• _Directions_: Where the string "Food" occurs in a line of the data below, that line should be copied.

• _Saved data entries_:
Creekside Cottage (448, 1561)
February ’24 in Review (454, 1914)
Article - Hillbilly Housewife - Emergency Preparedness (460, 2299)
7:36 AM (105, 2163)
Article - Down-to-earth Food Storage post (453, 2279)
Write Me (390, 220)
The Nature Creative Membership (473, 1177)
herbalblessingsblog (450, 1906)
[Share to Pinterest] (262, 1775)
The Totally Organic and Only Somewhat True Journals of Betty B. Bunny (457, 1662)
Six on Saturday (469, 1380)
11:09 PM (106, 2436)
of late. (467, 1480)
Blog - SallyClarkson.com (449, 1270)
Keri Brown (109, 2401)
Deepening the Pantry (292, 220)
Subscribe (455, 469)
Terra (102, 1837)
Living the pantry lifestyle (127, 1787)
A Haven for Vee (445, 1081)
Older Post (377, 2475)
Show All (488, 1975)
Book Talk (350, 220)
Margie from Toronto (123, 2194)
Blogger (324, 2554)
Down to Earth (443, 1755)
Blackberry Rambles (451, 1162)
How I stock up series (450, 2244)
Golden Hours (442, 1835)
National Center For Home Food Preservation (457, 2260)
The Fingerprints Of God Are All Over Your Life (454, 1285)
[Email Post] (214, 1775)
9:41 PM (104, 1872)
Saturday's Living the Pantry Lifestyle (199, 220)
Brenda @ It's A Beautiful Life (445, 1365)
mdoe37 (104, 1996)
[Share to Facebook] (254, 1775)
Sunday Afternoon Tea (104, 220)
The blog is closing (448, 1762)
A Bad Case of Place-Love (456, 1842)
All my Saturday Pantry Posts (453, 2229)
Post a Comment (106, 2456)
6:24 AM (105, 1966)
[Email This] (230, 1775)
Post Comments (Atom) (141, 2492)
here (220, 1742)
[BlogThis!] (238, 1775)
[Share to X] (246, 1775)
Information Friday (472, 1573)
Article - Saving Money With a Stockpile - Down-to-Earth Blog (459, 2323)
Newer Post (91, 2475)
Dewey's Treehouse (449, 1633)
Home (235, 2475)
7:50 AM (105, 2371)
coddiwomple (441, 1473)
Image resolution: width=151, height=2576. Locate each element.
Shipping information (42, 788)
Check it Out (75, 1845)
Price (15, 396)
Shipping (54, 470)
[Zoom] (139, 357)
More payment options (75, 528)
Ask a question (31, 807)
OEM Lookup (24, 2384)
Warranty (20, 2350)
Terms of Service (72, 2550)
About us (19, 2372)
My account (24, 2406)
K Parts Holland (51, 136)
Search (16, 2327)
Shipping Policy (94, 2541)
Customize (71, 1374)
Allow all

• _Task output_:
Article - Down-to-earth Food Storage post (453, 2279)
National Center For Home Food Preservation (457, 2260)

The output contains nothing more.